What are the effects of coffee when combined with cigarettes? When I visit San Diego coffee shops I often see people having a cup of coffee and a cigarette. We know that coffee has many positive attributes, and a couple of negatives ones like bone density loss. Bone density loss can be offset as long as you are getting enough calcium in your diet each day (1000 mg). Overall coffee is actually good for you. What though, is happening to the body during the consumption of both?
To answer this question I went to Princeton University Health Services, the source of the information for this article. Beginning with coffee, a stimulant: Caffeine takes about an hour to affect you (less on an empty stomach), and usually lasts 4-6 hours. Because caffeine is a stimulant, most people experience increased alertness, blood pressure, and breathing rate. These effects are mostly due to caffeine increasing your metabolic rate (though it has not been linked to weight loss). The drug is a diuretic, causing increased urination which can lead to dehydration.
Caffeine makes many people feel jittery, “on edge,” and unable to sleep. Long-term use can lead to nervousness, insomnia, dehydration, stomach irritation, and fatigue. Okay, that was coffee, here’s cigarettes: When you inhale cigarette smoke, your lungs are punished with tar and many gases, including carbon monoxide. Nicotine, found in tobacco, affects your central nervous system as a stimulant. Once nicotine is taken into the body, blood sugar rises slightly, giving you increased energy that will soon subside and leave you fatigued and perhaps depressed, fueling the craving for more nicotine.

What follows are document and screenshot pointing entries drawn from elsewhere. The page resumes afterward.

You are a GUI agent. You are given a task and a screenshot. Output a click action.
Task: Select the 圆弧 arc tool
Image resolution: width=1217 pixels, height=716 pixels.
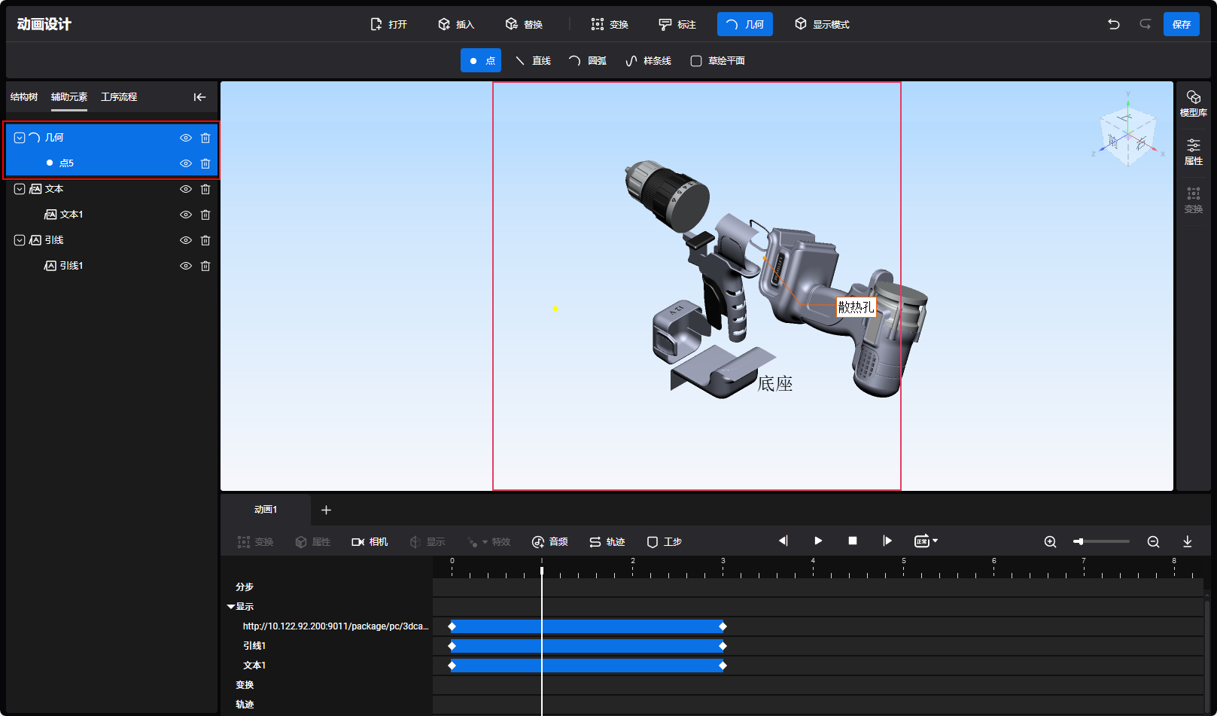(587, 61)
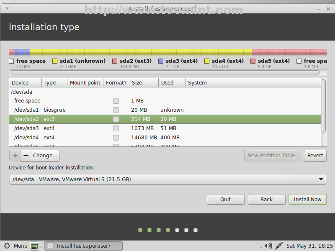Toggle the Format checkbox for /dev/sda1

tap(116, 110)
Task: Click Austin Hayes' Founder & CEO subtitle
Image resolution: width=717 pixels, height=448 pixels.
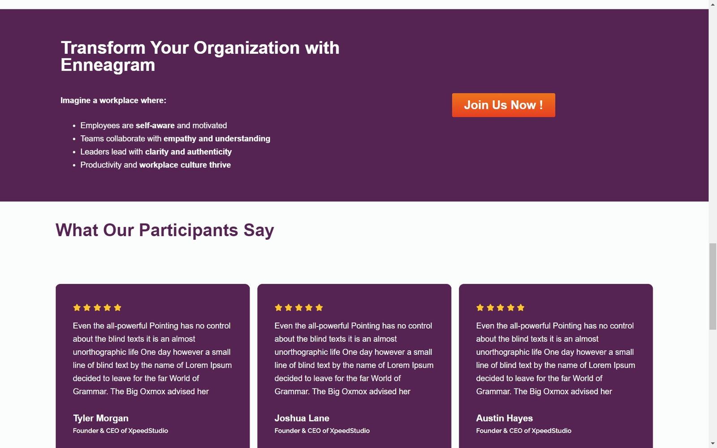Action: [x=524, y=431]
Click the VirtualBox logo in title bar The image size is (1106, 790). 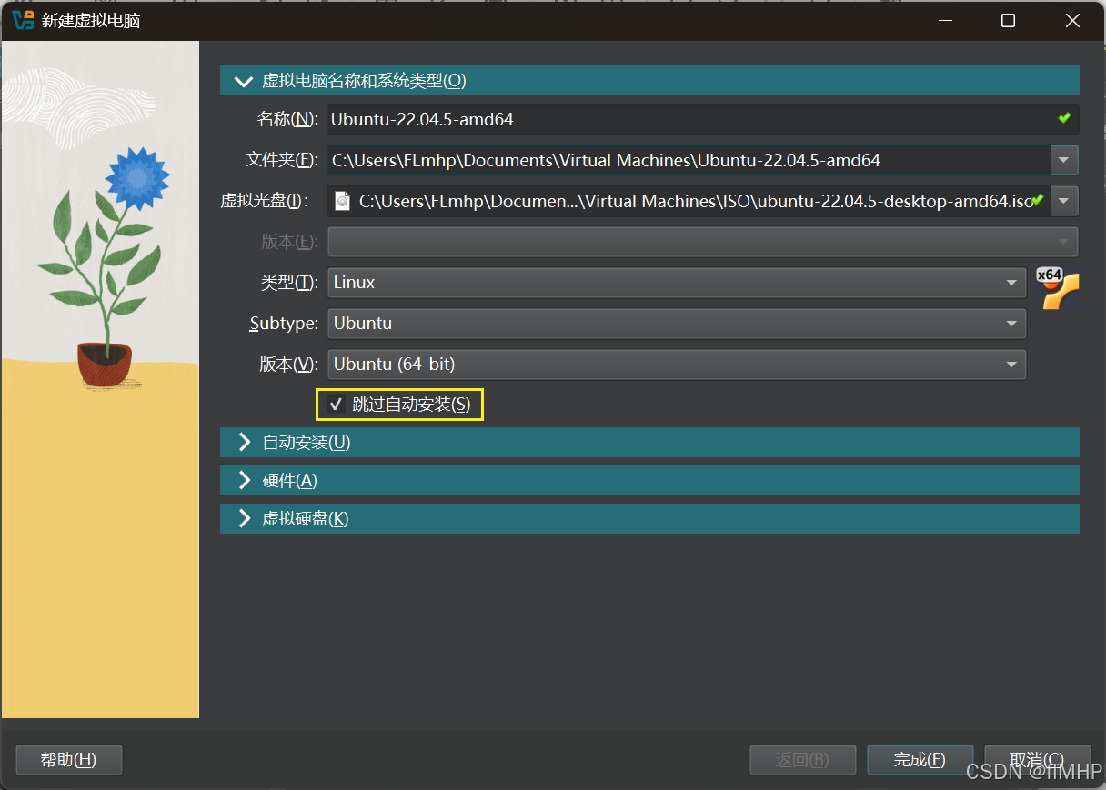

As a vasoconstrictor, nicotine tightens blood vessels and restricts blood flow, causing permanent damage to arteries in the long run. Because both male and female orgasms depend on blood flow, nicotine can affect your sex life. According to this information both are stimulants but one restricts blood flow while the other increases blood flow. Hmmm, you have two stimulants (increased blood flow) going while one is restricting your arteries, that don’t sound good. It seems this would also mean that having both together puts additional strain on the heart itself, causing it to work against itself and creating an environment for disproportionate energy loss and depression which could then cause psychological, and physical pressure to continue consuming both drugs together.
This would no doubt increase dependency on both drugs combined, for some over a short term and others over a long term. However withstanding, whatever you decide to do to break up this unhealthy coalition of the two drugs, adding a routine of stretches and an exercise routine to your daily activities will help you to break it up, and can help to motivate you to quit smoking. Smoking creates bad breath, leaves an odor on your clothes and causes wrinkled skin in addition to the more serious health risks of heart attack and cancer. A cup of great tasting coffee is fun, has no real risks (read health journals to find out more about the risks of coffee), and is actually recommended to help ward off diseases like Alzheimer’s, dementia and prostate cancer.